■ **Extract**:
════════

Hundreds of people show up every day, creating lines that occasionally snake out the door. News stations from across the globe ask for interviews, catering requests come in from all over the city and, of course, the falafel often sells out before closing time.

That’s what happened at Falafel Tanami, a tiny Israeli-owned falafel place just a few blocks off the Avenue M stop on the Q train in Midwood, Brooklyn. In April, the humble eatery at 1305 East 17th Street  —  featuring just three counter stools, a quiet soundtrack of Israeli religious pop and photos of Rabbi Menachem Mendel Schneerson adorning the walls — was included in the New York Times’ list of the 100 best restaurants in New York City, curated by the paper’s senior food critic, Pete Wells. 

“It has been crazy, Baruch Hashem,” said Galit Tanami, using the Hebrew for “thank God.” She owns the store with her husband, Ronen. “Everybody is so excited for us.” 

“The falafel are extraordinary,” Wells wrote in his review. “The thick cushions of pita, baked to order, may be better yet. It’s hard not to go wild with the salads and vegetables and garlic, all as fresh as if you were standing in a market in Tel Aviv.”

“Now everybody wants to try it,” Tanami said of her restaurant’s signature dish.

For the first few days after the Times dropped, the restaurant had to close two hours early — at 8 p.m. instead of the usual 10 p.m. — because it ran out of inventory. Since then, they have found a good rhythm to be able to stay open regular hours, Tanami said, but it’s still busy every day. 

Then again, it’s not as if Falafel Tanami had been a secret. Owner Tanami said that the restaurant has been “very, very busy” since 2019, when New York Magazine’s Grub Street declared it the “Absolute Best Falafel in New York.” And it’s long been popular among Brooklyn’s kosher-keeping observant Jews: 770 Eastern Parkway, the global headquarters of the Chabad Lubavitch movement in Crown Heights, often orders Falafel Tamani catering. Yeshiva of Flatbush, the Modern Orthodox high school just three blocks away, does the same. Israelis, too, are known to drop in for a taste of home. 

Galit Tanami had no prior experience in the culinary industry before she and her husband moved to Brooklyn and opened their restaurant in 2016. Previously, the couple had been living in Israel, where they raised their two teenage sons, but Ronen wanted to move the family back to New York, where he grew up. Galit followed Ronen’s lead, and she also embraced his grandmother’s falafel recipe — for decades, his family had operated Famous Pita, a popular falafel shop also in Midwood that closed in 2014.

════════

■ **Given data**:
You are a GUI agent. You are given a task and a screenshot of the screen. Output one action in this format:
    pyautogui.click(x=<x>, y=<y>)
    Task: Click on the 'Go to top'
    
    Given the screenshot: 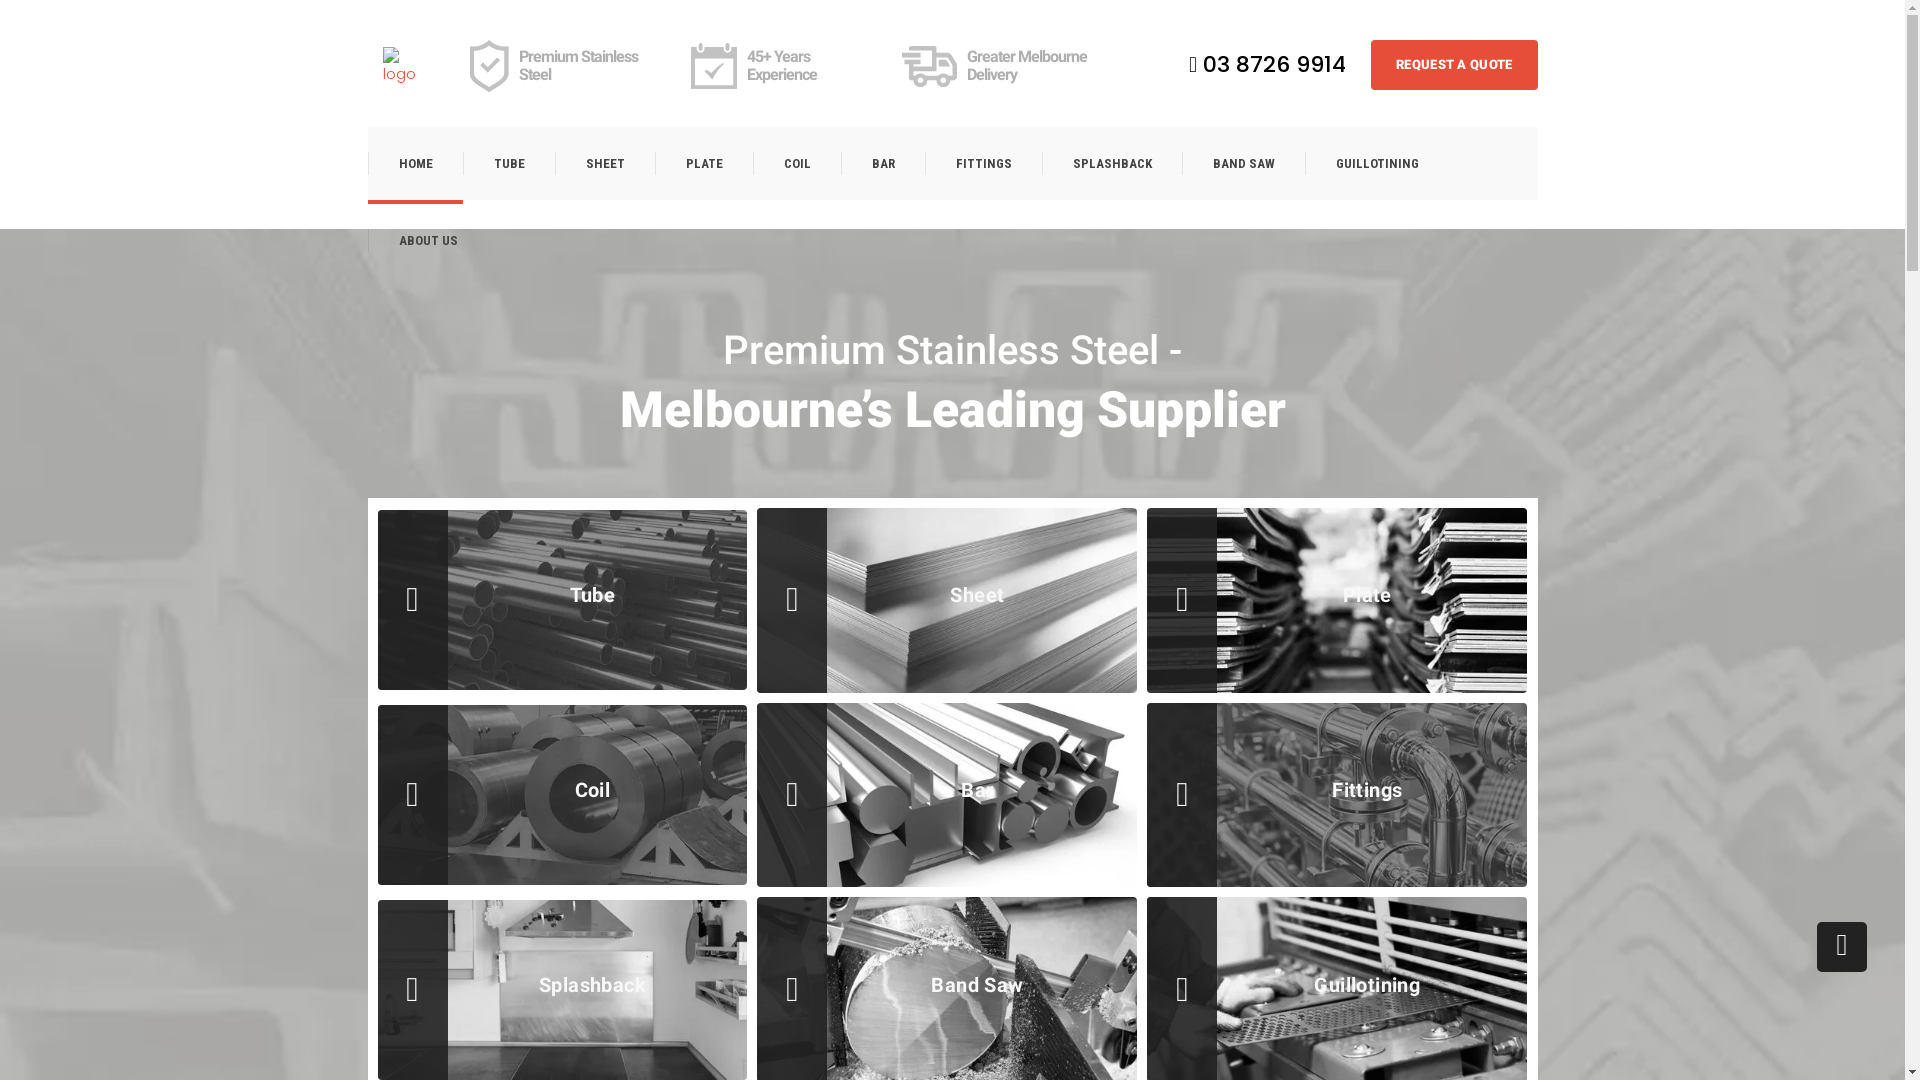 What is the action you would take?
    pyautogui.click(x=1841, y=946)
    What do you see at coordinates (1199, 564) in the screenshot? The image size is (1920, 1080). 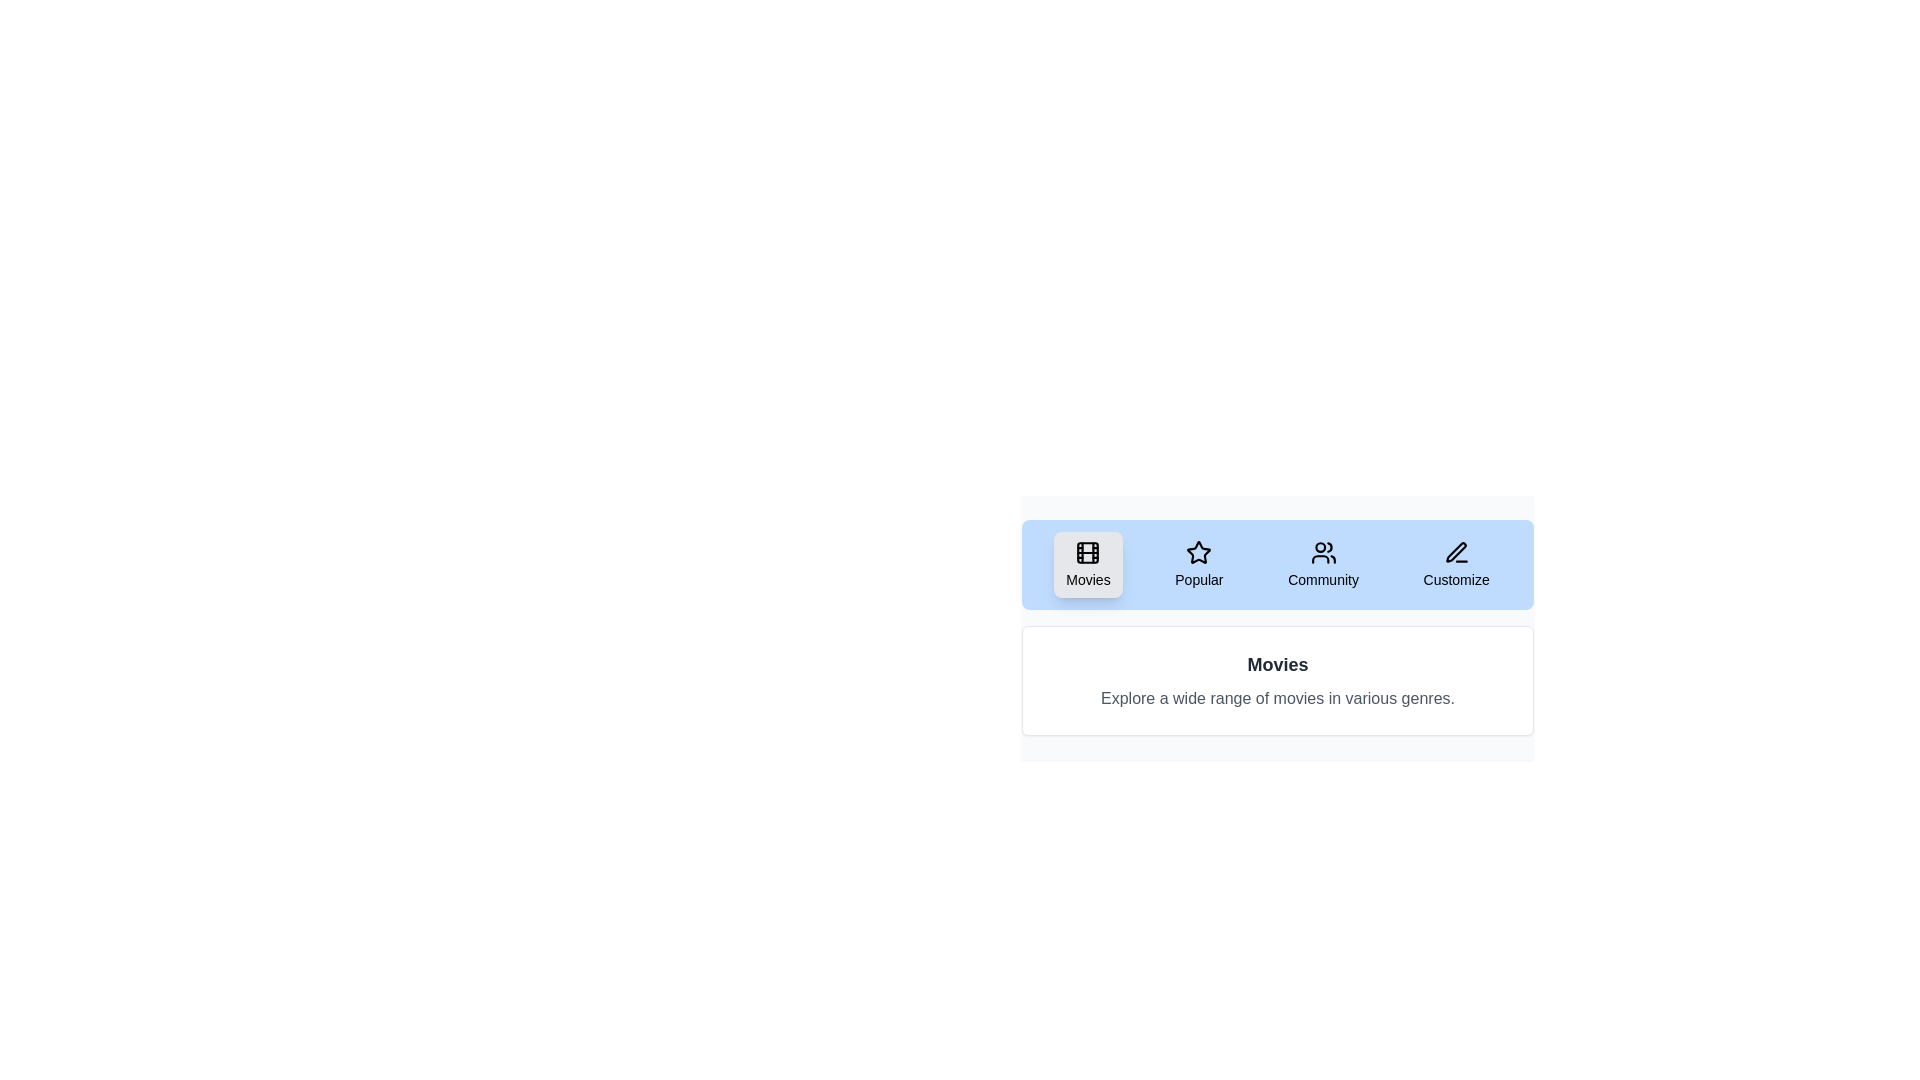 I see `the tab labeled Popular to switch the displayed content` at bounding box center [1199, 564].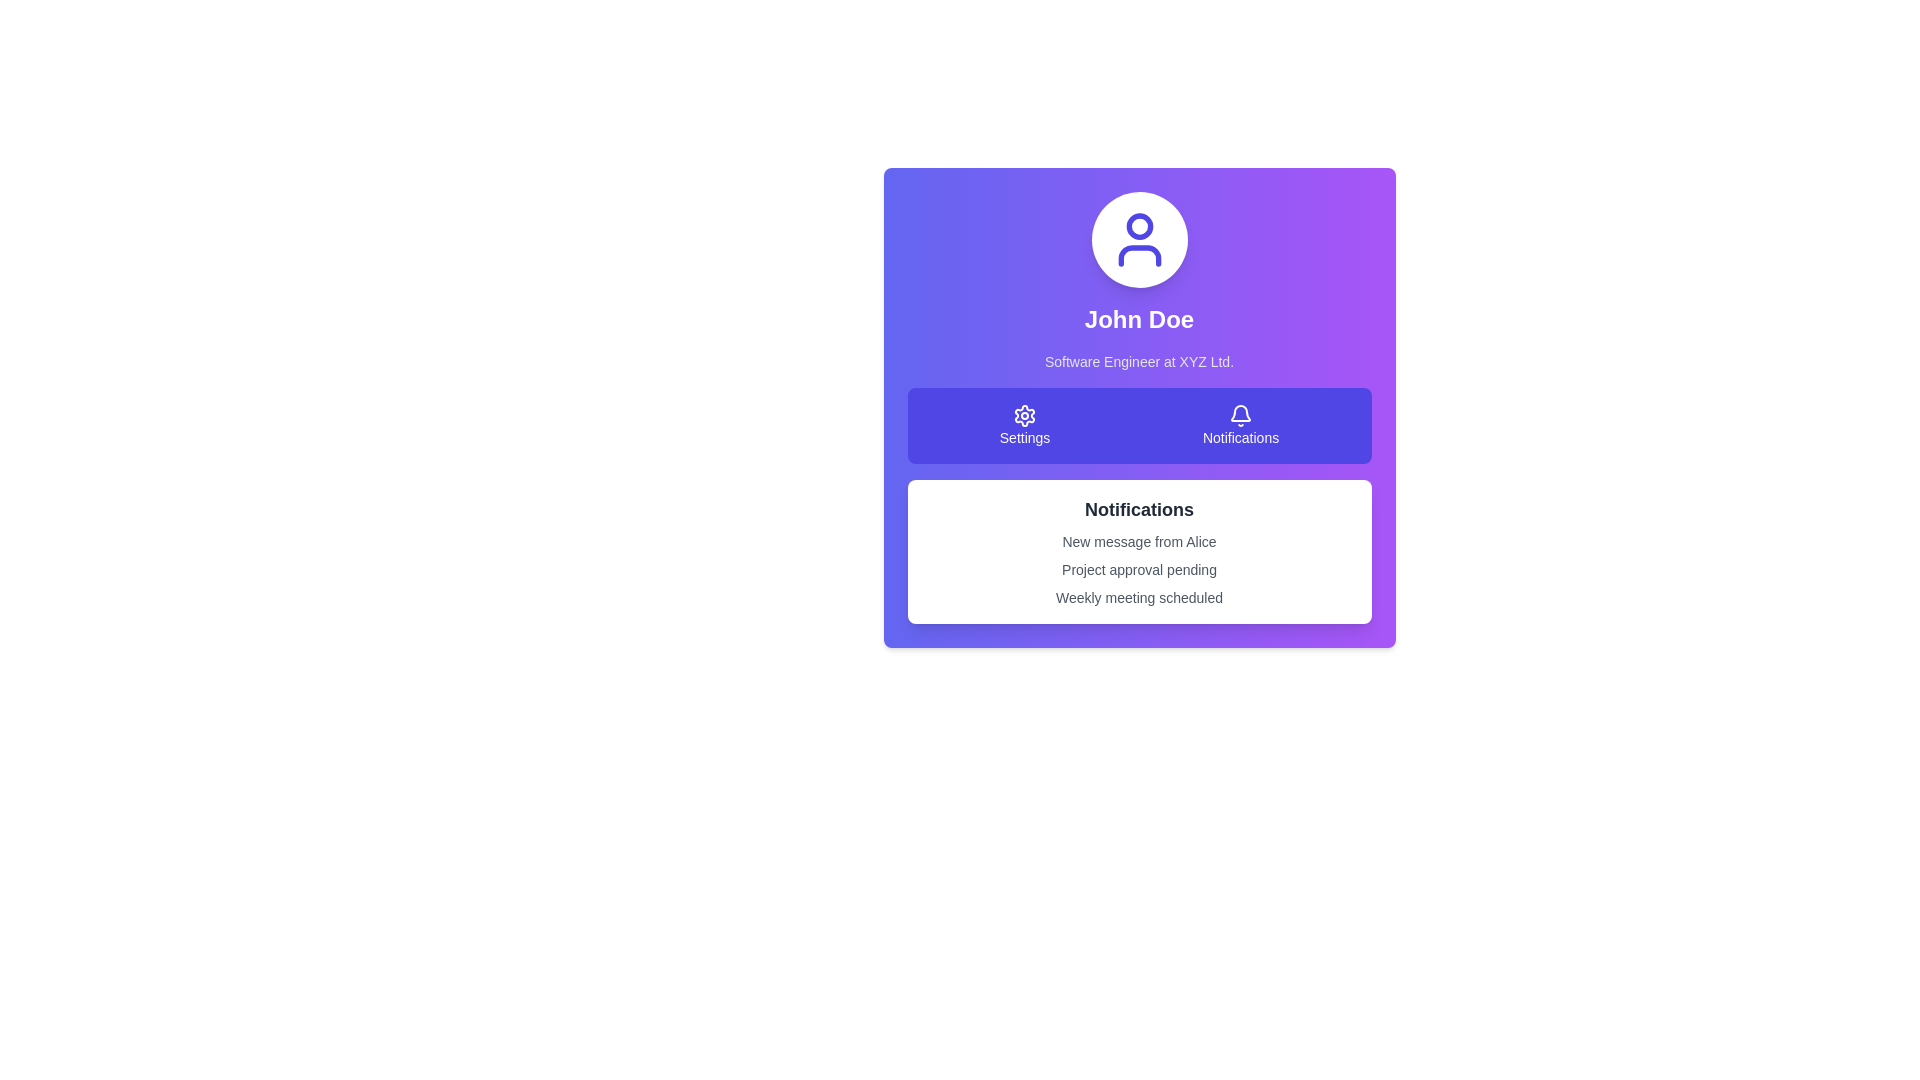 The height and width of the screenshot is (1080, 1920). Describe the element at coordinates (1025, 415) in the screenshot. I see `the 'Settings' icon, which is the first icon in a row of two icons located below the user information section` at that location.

════════

■ **Task requirements**:
Transcribe everything in the falafel article from "Then again, it’s" down to "taste of home.". The records are separate material with no connection to the falafel article.

■ **Output of the task**:
Then again, it’s not as if Falafel Tanami had been a secret. Owner Tanami said that the restaurant has been “very, very busy” since 2019, when New York Magazine’s Grub Street declared it the “Absolute Best Falafel in New York.” And it’s long been popular among Brooklyn’s kosher-keeping observant Jews: 770 Eastern Parkway, the global headquarters of the Chabad Lubavitch movement in Crown Heights, often orders Falafel Tamani catering. Yeshiva of Flatbush, the Modern Orthodox high school just three blocks away, does the same. Israelis, too, are known to drop in for a taste of home.